'''

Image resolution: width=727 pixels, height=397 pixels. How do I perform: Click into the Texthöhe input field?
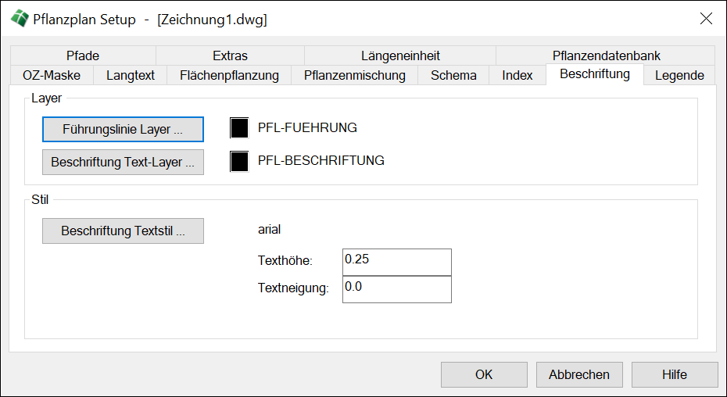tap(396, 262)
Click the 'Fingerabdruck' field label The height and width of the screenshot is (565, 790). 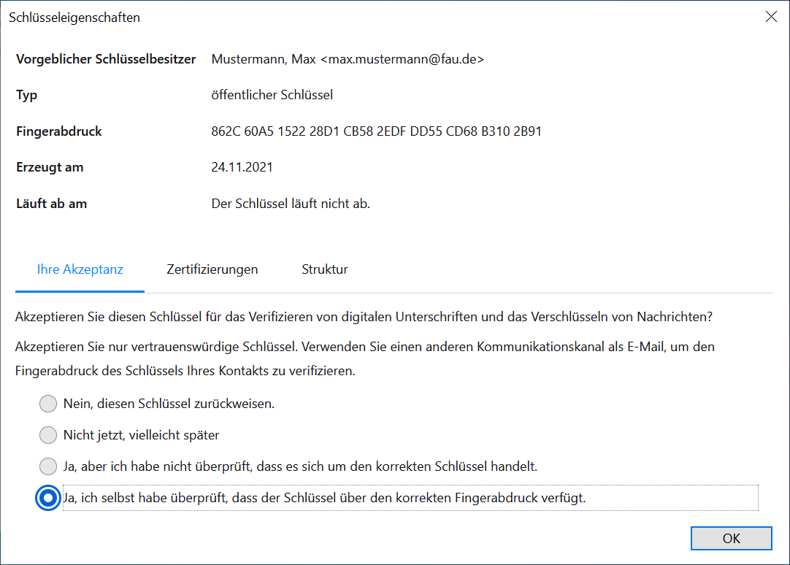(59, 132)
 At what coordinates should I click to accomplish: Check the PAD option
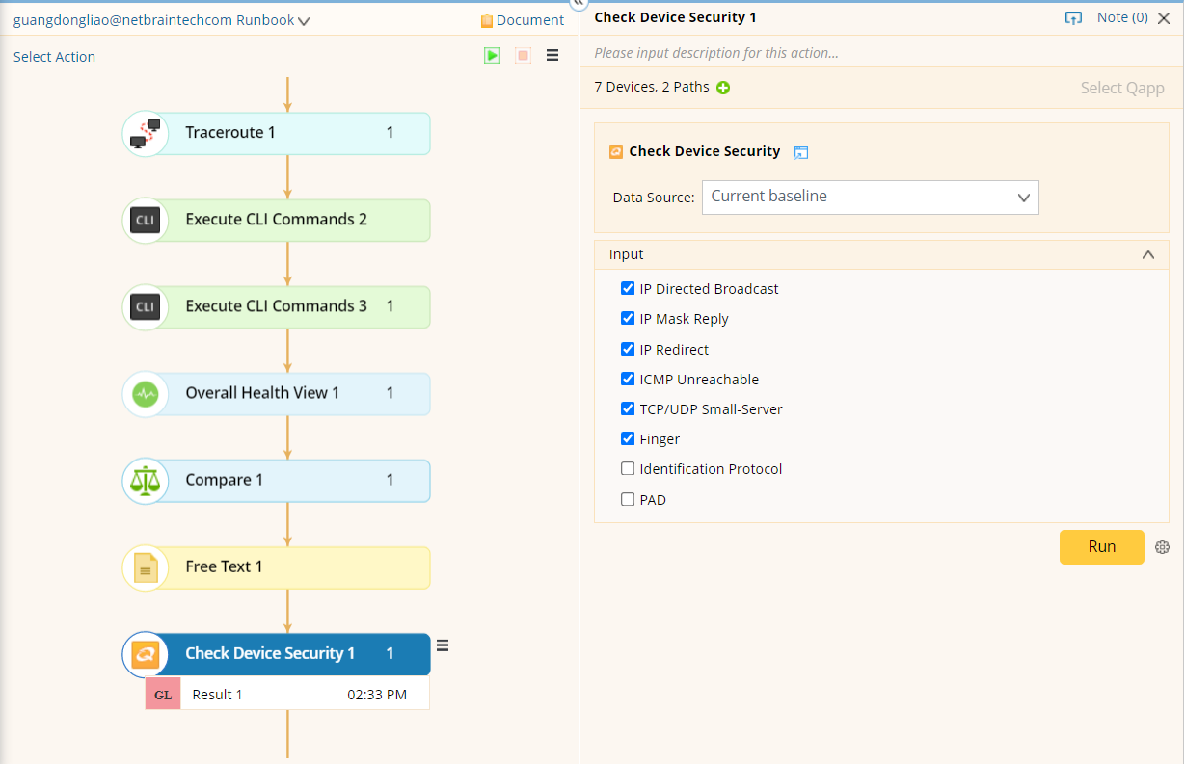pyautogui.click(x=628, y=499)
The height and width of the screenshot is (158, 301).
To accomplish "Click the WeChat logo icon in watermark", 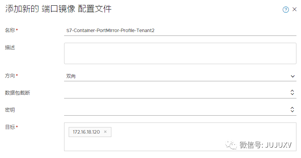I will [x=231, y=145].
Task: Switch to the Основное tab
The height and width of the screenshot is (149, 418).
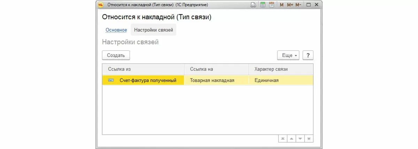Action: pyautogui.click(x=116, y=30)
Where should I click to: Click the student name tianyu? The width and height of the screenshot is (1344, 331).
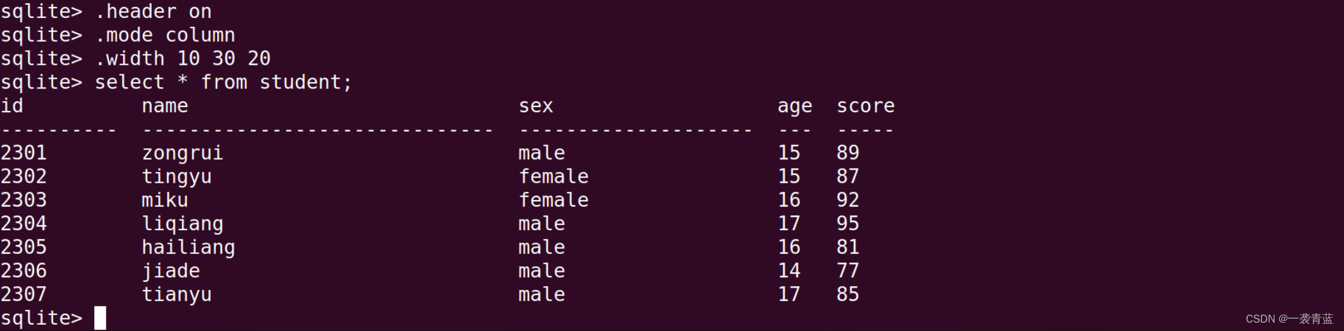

'''

■ **Assignment**: Beginning with the line that contains "The height and width of the screenshot is (149, 418)." and ending with the final line of the material, reproduce those lines exactly and nothing else. Omit the pictures.

■ **Response to the task**:
The height and width of the screenshot is (149, 418).
Action: pyautogui.click(x=116, y=30)
Where should I click to: Click the student name tianyu? The width and height of the screenshot is (1344, 331).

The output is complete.